One such firm, Itera Group, established a headquarters in Moscow after the breakup of the Soviet Union. It secured control over gas distribution to the East European nations of Ukraine and Georgia.

By the early 2000s, Itera had become the fourth-largest energy company in the world.

A 2006 Washington Post story noted that Itera International Energy, one affiliate, had “long been dogged by international controversy over its obscured ownership” and that “oil and gas traders and Russian experts have long suggested that Itera’s real owners are former executives of Russia’s energy giant Gazprom, who purportedly created [Itera] as a vehicle to transfer money out of Russia and into their pockets.”

The bonds between the three have endured. Finker’s son, Frenkel is not only Makarov’s friend, but an “advisor”, according to a 2021 press release from the government of oil-rich Turkmenistan.

Makarov, Finker and Frenkel did not answer the Herald’s questions about their mutual ties noted in this story.

Legacy Wealth’s spokesperson said only that Makarov has never been the company’s client. A spokesperson for Makarov, who recently renounced his Russian citizenship, said that he has “never contracted” Legacy Wealth and never “had any business relations” with Suarez.

Political contacts

In the late-1990s and 2000s, while Itera was reporting billions in annual revenue, the company cultivated relationships with influential politicians.

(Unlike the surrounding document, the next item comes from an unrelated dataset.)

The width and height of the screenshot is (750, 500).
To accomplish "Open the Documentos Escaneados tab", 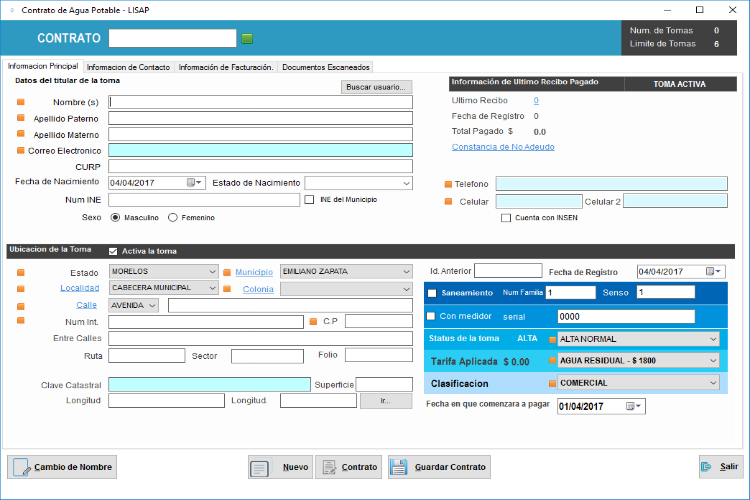I will point(326,67).

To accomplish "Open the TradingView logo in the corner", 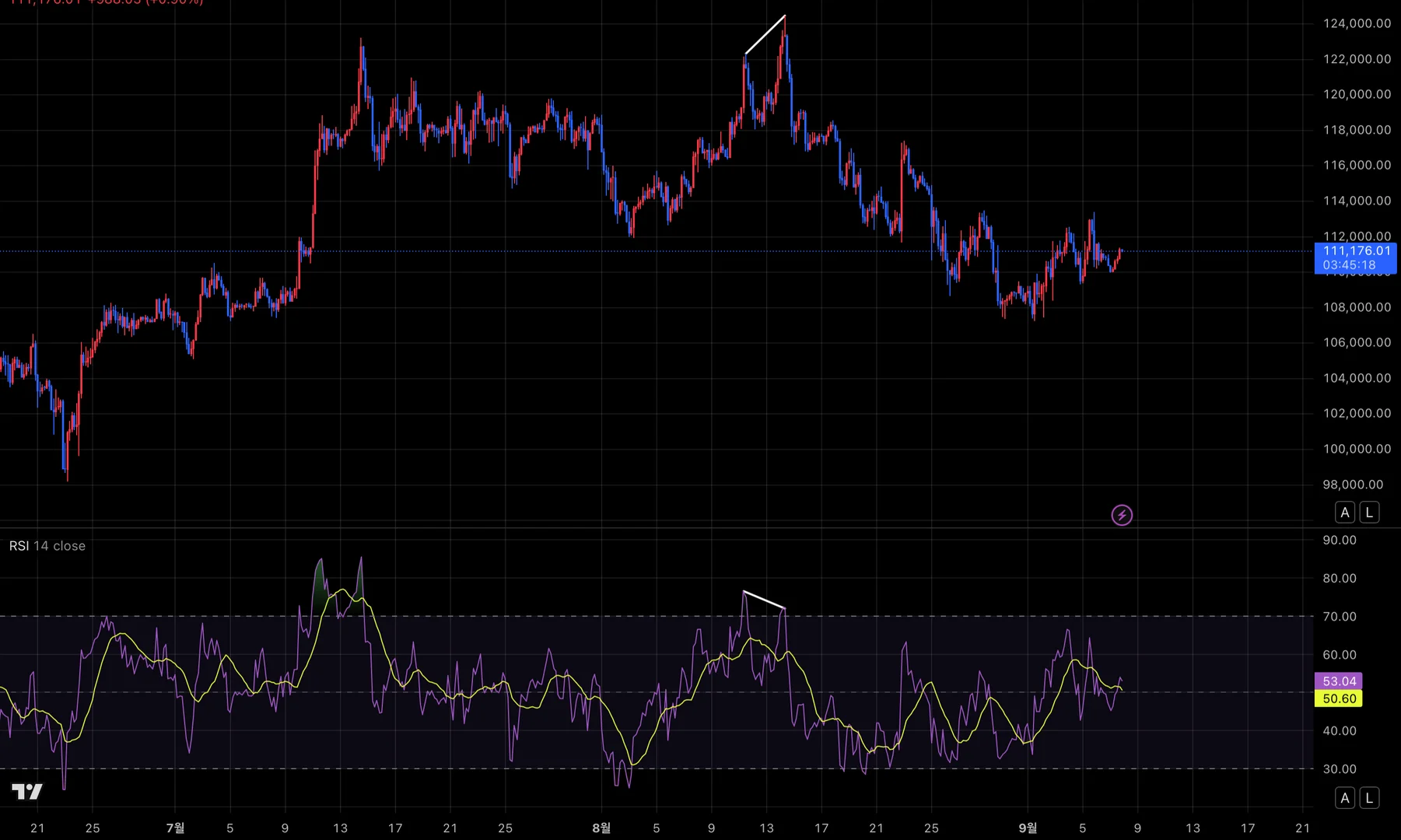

Miami Mayor Francis Suarez greets supporters with his wife Gloria before his first speech as a candidate for the 2024 Republican presidential nomination at the Ronald Reagan Presidential Library in Simi Valley, California on Thursday, June 15, 2023.
Miami Mayor Francis Suarez greets supporters with his wife Gloria before his first speech as a candidate for the 2024 Republican presidential nomination at the Ronald Reagan Presidential Library in Simi Valley, California on Thursday, June 15, 2023.

Makarov paid for Jacksonville Democratic Rep. Corinne Brown to tour the former USSR, the Washington Post reported in 1997. While on the trip, Brown persuaded Ukraine to deliver 500,000 tons of wheat the country had owed to Turkmenistan, a Central Asian nation on the Caspian Sea, as part of Itera-related deals. In an unrelated matter, Brown was later convicted and imprisoned for using a charity as a slush fund, but the conviction was later overturned and she pleaded guilty to a lesser tax charge.

In 2006, the FBI searched Itera’s Jacksonville office in connection with a probe into whether Rep. Curt Weldon, a Republican from Pennsylvania, had inappropriately used his influence to direct clients to his daughter’s lobbying firm. He wasn’t charged.

That Jacksonville office building and the Miami office on Brickell are home to an impressive network of more than 150 companies, with the same cast of current and former Itera executives, including Finker and Frenkel, including some firms with South Florida connections, a Herald analysis of company records found.

Finker and Frenkel, for example, are officers of LCP, a Florida limited liability company that has ownership interest in Biscayne Bay Brewing, operating in Miami’s old downtown post office building, court records and Securities and Exchange Commission filings show.

The brewery is the brainchild of Republican operative Jose Mallea, who worked on Jeb Bush’s 1998 gubernatorial campaign, served in various capacities in President George W. Bush’s administration and managed Sen. Marco Rubio’s 2010 Senate run.

Jose Mallea, owner of Doral’s Biscayne Bay Brewing and a board member of the Colorado-based Brewers Association.
Jose Mallea, owner of Doral’s Biscayne Bay Brewing and a board member of the Colorado-based Brewers Association.

Mallea did not respond to an inquiry from the Herald.

Charitable side

Finker, Frenkel and Makarov have all been generous charitable donors in South Florida. Beneficiaries include the University of Miami business school, Make-A-Wish South Florida (whose new, under-construction headquarters in Overtown will be called the Finker-Frenkel Wish House) and Joe DiMaggio Children’s Hospital.

Like his father, Frenkel has been a trustee of the Makarov Foundation, IRS filings show.

The most recent filings list the nonprofit’s address as the same Brickell office shared by Dreamer Capital, Legacy Wealth and ARETI Energy.